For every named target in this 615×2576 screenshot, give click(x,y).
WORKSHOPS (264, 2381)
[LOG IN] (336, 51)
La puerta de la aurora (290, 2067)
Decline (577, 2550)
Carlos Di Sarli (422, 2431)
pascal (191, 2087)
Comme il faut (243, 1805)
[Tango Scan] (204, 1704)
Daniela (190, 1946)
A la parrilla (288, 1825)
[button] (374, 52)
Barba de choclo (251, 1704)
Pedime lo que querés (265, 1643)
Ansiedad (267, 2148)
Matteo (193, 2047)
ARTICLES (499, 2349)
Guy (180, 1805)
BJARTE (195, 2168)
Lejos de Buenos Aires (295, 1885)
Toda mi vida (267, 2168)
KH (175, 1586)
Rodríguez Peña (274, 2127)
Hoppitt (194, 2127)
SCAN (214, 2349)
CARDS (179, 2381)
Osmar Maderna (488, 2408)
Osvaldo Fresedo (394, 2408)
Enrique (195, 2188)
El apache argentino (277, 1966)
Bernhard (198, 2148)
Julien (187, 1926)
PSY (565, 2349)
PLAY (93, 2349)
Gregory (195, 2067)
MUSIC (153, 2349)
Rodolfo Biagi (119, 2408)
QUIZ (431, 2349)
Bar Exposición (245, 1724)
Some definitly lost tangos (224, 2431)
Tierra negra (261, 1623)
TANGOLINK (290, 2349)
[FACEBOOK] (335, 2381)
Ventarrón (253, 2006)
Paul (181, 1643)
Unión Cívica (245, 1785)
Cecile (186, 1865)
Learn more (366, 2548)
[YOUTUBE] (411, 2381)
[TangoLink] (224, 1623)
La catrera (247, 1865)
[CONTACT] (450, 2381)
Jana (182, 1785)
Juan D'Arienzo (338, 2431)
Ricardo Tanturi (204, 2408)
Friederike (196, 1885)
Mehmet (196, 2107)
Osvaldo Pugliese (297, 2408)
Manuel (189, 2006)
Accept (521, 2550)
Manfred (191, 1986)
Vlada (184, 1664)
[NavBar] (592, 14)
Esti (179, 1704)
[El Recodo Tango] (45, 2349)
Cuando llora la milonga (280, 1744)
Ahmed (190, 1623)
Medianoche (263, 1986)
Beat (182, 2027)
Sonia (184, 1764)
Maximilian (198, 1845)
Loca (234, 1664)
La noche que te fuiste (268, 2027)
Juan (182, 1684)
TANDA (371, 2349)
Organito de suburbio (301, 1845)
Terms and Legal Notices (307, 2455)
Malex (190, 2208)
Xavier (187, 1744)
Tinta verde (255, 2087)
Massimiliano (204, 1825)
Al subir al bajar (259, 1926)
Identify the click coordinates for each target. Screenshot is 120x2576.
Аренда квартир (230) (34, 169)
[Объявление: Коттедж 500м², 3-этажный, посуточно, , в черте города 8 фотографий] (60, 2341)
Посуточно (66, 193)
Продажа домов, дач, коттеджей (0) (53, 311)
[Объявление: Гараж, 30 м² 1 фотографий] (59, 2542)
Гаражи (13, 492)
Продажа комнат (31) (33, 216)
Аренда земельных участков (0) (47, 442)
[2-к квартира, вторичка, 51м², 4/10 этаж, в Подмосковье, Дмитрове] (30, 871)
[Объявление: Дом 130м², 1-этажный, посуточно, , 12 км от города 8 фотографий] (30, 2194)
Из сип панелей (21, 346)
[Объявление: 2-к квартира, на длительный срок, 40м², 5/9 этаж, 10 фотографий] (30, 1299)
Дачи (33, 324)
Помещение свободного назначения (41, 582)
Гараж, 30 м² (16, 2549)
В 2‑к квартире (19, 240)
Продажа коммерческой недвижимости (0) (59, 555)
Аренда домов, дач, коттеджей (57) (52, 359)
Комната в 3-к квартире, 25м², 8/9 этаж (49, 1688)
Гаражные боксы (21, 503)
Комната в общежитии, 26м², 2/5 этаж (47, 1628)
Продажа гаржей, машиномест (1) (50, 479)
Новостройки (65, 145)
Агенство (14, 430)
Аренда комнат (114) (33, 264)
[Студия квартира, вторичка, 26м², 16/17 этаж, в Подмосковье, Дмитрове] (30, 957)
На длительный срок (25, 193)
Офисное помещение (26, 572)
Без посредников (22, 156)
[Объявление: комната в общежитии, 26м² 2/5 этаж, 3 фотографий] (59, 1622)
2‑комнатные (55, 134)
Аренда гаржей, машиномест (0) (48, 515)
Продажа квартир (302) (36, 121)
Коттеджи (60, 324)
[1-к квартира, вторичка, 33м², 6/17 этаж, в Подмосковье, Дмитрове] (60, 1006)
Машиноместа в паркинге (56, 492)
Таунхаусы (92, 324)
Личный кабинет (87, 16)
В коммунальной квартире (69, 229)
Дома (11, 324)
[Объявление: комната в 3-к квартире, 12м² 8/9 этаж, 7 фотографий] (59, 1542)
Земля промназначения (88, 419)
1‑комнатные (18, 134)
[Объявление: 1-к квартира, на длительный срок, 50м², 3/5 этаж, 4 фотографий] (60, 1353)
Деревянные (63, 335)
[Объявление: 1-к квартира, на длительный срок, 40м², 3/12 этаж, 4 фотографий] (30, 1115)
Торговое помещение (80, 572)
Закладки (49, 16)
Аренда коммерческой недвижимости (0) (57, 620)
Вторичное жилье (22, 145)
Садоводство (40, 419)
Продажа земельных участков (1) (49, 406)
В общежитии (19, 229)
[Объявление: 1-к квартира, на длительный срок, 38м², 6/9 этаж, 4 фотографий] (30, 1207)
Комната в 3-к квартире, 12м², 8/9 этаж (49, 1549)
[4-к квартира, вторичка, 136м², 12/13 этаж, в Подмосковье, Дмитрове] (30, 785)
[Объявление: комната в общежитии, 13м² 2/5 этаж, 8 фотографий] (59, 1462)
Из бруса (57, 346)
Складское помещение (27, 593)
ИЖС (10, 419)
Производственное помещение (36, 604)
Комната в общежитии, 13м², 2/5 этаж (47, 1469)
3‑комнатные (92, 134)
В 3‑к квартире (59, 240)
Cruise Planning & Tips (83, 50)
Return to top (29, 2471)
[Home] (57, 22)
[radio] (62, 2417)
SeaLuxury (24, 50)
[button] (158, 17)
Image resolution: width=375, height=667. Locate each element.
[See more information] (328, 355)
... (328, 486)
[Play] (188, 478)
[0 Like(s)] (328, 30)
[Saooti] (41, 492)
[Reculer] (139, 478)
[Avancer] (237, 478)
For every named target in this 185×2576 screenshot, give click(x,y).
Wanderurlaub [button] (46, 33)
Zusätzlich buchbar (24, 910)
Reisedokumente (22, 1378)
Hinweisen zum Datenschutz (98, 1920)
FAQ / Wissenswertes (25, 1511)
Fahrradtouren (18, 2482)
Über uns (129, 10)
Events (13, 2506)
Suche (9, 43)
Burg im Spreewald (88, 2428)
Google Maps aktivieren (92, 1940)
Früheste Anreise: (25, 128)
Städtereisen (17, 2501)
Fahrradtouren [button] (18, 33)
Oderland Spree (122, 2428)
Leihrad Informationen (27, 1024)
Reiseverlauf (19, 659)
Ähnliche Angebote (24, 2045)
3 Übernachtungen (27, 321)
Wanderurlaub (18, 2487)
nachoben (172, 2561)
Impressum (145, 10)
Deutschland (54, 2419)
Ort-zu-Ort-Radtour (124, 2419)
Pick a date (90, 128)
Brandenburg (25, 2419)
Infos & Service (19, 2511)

——

Task statement
Copy out the records once more, with nothing altered.

Response to this task
For every named target in this 615×2576 screenshot, give click(x,y).
WORKSHOPS (264, 2381)
[LOG IN] (336, 51)
La puerta de la aurora (290, 2067)
Decline (577, 2550)
Carlos Di Sarli (422, 2431)
pascal (191, 2087)
Comme il faut (243, 1805)
[Tango Scan] (204, 1704)
Daniela (190, 1946)
A la parrilla (288, 1825)
[button] (374, 52)
Barba de choclo (251, 1704)
Pedime lo que querés (265, 1643)
Ansiedad (267, 2148)
Matteo (193, 2047)
ARTICLES (499, 2349)
Guy (180, 1805)
BJARTE (195, 2168)
Lejos de Buenos Aires (295, 1885)
Toda mi vida (267, 2168)
KH (175, 1586)
Rodríguez Peña (274, 2127)
Hoppitt (194, 2127)
SCAN (214, 2349)
CARDS (179, 2381)
Osmar Maderna (488, 2408)
Osvaldo Fresedo (394, 2408)
Enrique (195, 2188)
El apache argentino (277, 1966)
Bernhard (198, 2148)
Julien (187, 1926)
PSY (565, 2349)
PLAY (93, 2349)
Gregory (195, 2067)
MUSIC (153, 2349)
Rodolfo Biagi (119, 2408)
QUIZ (431, 2349)
Bar Exposición (245, 1724)
Some definitly lost tangos (224, 2431)
Tierra negra (261, 1623)
TANGOLINK (290, 2349)
[FACEBOOK] (335, 2381)
Ventarrón (253, 2006)
Paul (181, 1643)
Unión Cívica (245, 1785)
Cecile (186, 1865)
Learn more (366, 2548)
[YOUTUBE] (411, 2381)
[TangoLink] (224, 1623)
La catrera (247, 1865)
[CONTACT] (450, 2381)
Jana (182, 1785)
Juan D'Arienzo (338, 2431)
Ricardo Tanturi (204, 2408)
Friederike (196, 1885)
Mehmet (196, 2107)
Osvaldo Pugliese (297, 2408)
Manuel (189, 2006)
Accept (521, 2550)
Manfred (191, 1986)
Vlada (184, 1664)
[NavBar] (592, 14)
Esti (179, 1704)
[El Recodo Tango] (45, 2349)
Cuando llora la milonga (280, 1744)
Ahmed (190, 1623)
Medianoche (263, 1986)
Beat (182, 2027)
Sonia (184, 1764)
Maximilian (198, 1845)
Loca (234, 1664)
La noche que te fuiste (268, 2027)
Juan (182, 1684)
TANDA (371, 2349)
Organito de suburbio (301, 1845)
Terms and Legal Notices (307, 2455)
Malex (190, 2208)
Xavier (187, 1744)
Tinta verde (255, 2087)
Massimiliano (204, 1825)
Al subir al bajar (259, 1926)
Identify the click coordinates for each target. Screenshot is 120x2576.
Аренда квартир (230) (34, 169)
[Объявление: Коттедж 500м², 3-этажный, посуточно, , в черте города 8 фотографий] (60, 2341)
Посуточно (66, 193)
Продажа домов, дач, коттеджей (0) (53, 311)
[Объявление: Гараж, 30 м² 1 фотографий] (59, 2542)
Гаражи (13, 492)
Продажа комнат (31) (33, 216)
Аренда земельных участков (0) (47, 442)
[2-к квартира, вторичка, 51м², 4/10 этаж, в Подмосковье, Дмитрове] (30, 871)
[Объявление: Дом 130м², 1-этажный, посуточно, , 12 км от города 8 фотографий] (30, 2194)
Из сип панелей (21, 346)
[Объявление: 2-к квартира, на длительный срок, 40м², 5/9 этаж, 10 фотографий] (30, 1299)
Дачи (33, 324)
Помещение свободного назначения (41, 582)
Гараж, 30 м² (16, 2549)
В 2‑к квартире (19, 240)
Продажа коммерческой недвижимости (0) (59, 555)
Аренда домов, дач, коттеджей (57) (52, 359)
Комната в 3-к квартире, 25м², 8/9 этаж (49, 1688)
Гаражные боксы (21, 503)
Комната в общежитии, 26м², 2/5 этаж (47, 1628)
Продажа гаржей, машиномест (1) (50, 479)
Новостройки (65, 145)
Агенство (14, 430)
Аренда комнат (114) (33, 264)
[Студия квартира, вторичка, 26м², 16/17 этаж, в Подмосковье, Дмитрове] (30, 957)
На длительный срок (25, 193)
Офисное помещение (26, 572)
Без посредников (22, 156)
[Объявление: комната в общежитии, 26м² 2/5 этаж, 3 фотографий] (59, 1622)
2‑комнатные (55, 134)
Аренда гаржей, машиномест (0) (48, 515)
Продажа квартир (302) (36, 121)
Коттеджи (60, 324)
[1-к квартира, вторичка, 33м², 6/17 этаж, в Подмосковье, Дмитрове] (60, 1006)
Машиноместа в паркинге (56, 492)
Таунхаусы (92, 324)
Личный кабинет (87, 16)
В коммунальной квартире (69, 229)
Дома (11, 324)
[Объявление: комната в 3-к квартире, 12м² 8/9 этаж, 7 фотографий] (59, 1542)
Земля промназначения (88, 419)
1‑комнатные (18, 134)
[Объявление: 1-к квартира, на длительный срок, 50м², 3/5 этаж, 4 фотографий] (60, 1353)
Деревянные (63, 335)
[Объявление: 1-к квартира, на длительный срок, 40м², 3/12 этаж, 4 фотографий] (30, 1115)
Торговое помещение (80, 572)
Закладки (49, 16)
Аренда коммерческой недвижимости (0) (57, 620)
Вторичное жилье (22, 145)
Садоводство (40, 419)
Продажа земельных участков (1) (49, 406)
В общежитии (19, 229)
[Объявление: 1-к квартира, на длительный срок, 38м², 6/9 этаж, 4 фотографий] (30, 1207)
Комната в 3-к квартире, 12м², 8/9 этаж (49, 1549)
[4-к квартира, вторичка, 136м², 12/13 этаж, в Подмосковье, Дмитрове] (30, 785)
[Объявление: комната в общежитии, 13м² 2/5 этаж, 8 фотографий] (59, 1462)
Из бруса (57, 346)
Складское помещение (27, 593)
ИЖС (10, 419)
Производственное помещение (36, 604)
Комната в общежитии, 13м², 2/5 этаж (47, 1469)
3‑комнатные (92, 134)
В 3‑к квартире (59, 240)
Cruise Planning & Tips (83, 50)
Return to top (29, 2471)
[Home] (57, 22)
[radio] (62, 2417)
SeaLuxury (24, 50)
[button] (158, 17)
Image resolution: width=375, height=667. Locate each element.
[See more information] (328, 355)
... (328, 486)
[Play] (188, 478)
[0 Like(s)] (328, 30)
[Saooti] (41, 492)
[Reculer] (139, 478)
[Avancer] (237, 478)
For every named target in this 185×2576 screenshot, give click(x,y).
Wanderurlaub [button] (46, 33)
Zusätzlich buchbar (24, 910)
Reisedokumente (22, 1378)
Hinweisen zum Datenschutz (98, 1920)
FAQ / Wissenswertes (25, 1511)
Fahrradtouren (18, 2482)
Über uns (129, 10)
Events (13, 2506)
Suche (9, 43)
Burg im Spreewald (88, 2428)
Google Maps aktivieren (92, 1940)
Früheste Anreise: (25, 128)
Städtereisen (17, 2501)
Fahrradtouren [button] (18, 33)
Oderland Spree (122, 2428)
Leihrad Informationen (27, 1024)
Reiseverlauf (19, 659)
Ähnliche Angebote (24, 2045)
3 Übernachtungen (27, 321)
Wanderurlaub (18, 2487)
nachoben (172, 2561)
Impressum (145, 10)
Deutschland (54, 2419)
Ort-zu-Ort-Radtour (124, 2419)
Pick a date (90, 128)
Brandenburg (25, 2419)
Infos & Service (19, 2511)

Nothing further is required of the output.